§ Your task: Restate exactly the lines below, from the one containing "Go forward with the forward arrow" through the final line, and leave out the pictures.
START Entries provided
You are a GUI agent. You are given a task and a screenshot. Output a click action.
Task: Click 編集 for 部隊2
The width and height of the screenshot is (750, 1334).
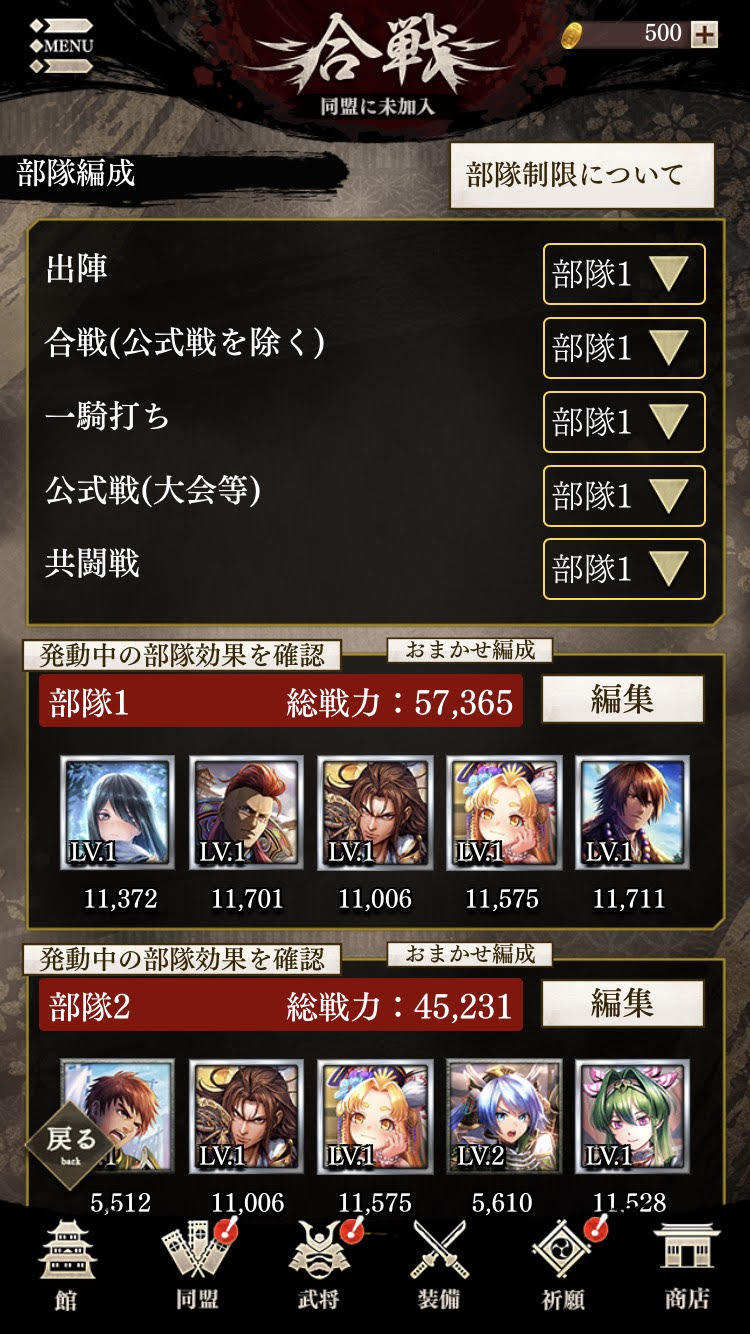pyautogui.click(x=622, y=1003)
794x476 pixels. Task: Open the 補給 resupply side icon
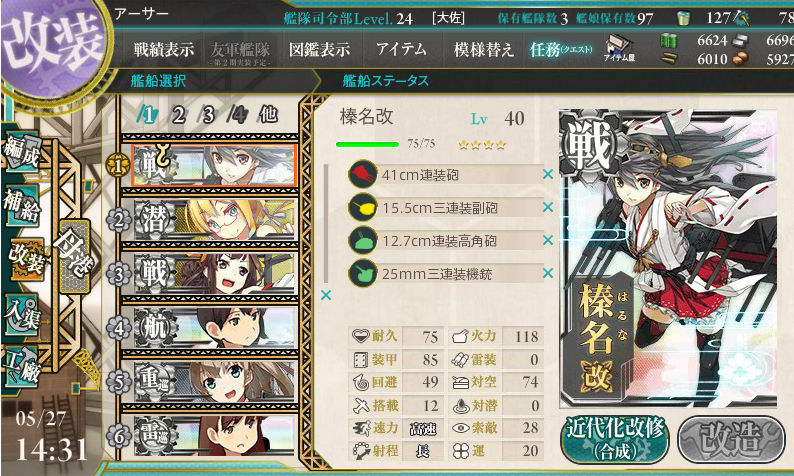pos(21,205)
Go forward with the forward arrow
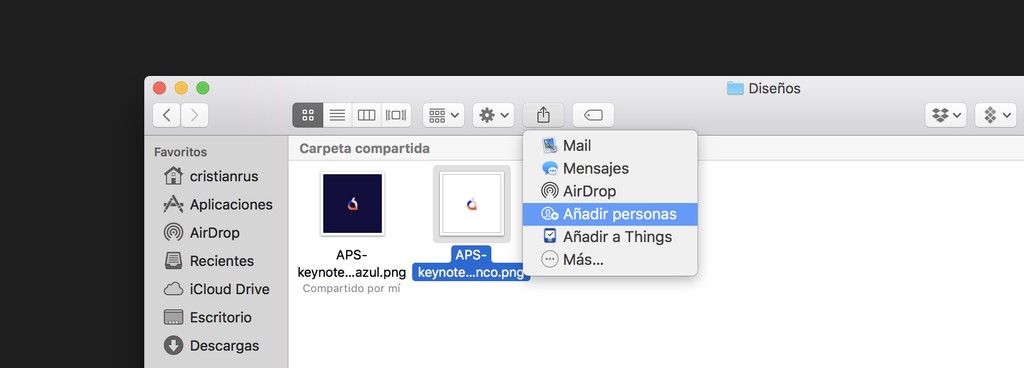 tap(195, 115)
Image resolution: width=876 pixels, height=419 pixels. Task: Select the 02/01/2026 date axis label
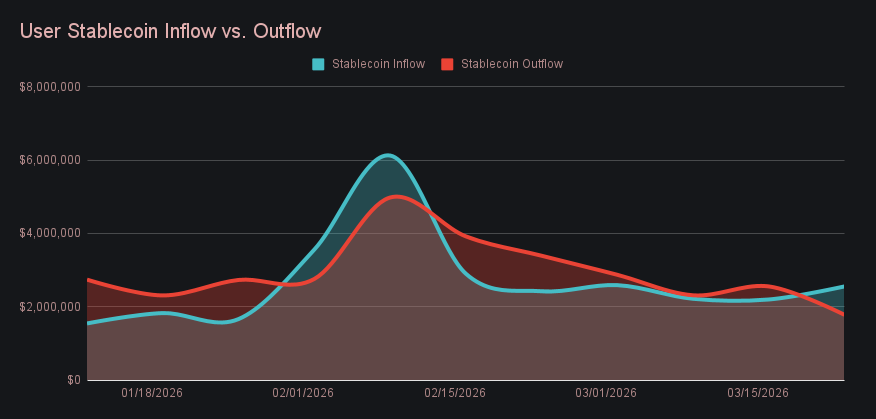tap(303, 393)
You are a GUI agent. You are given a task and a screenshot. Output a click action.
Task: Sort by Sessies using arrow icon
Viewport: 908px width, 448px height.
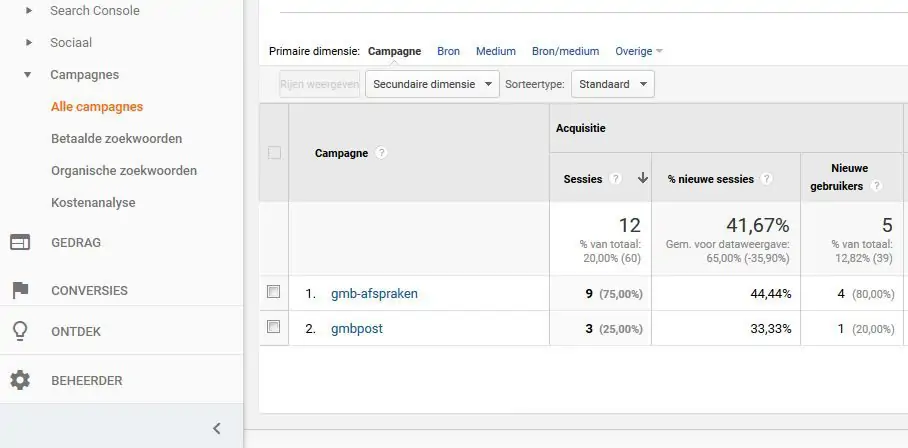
END Entries provided
§ Result below:
Go forward with the forward arrow
 tap(195, 115)
Image resolution: width=876 pixels, height=419 pixels. Task: Select the 02/01/2026 date axis label
tap(303, 393)
You are a GUI agent. You are given a task and a screenshot. Output a click action.
Task: Sort by Sessies using arrow icon
Viewport: 908px width, 448px height.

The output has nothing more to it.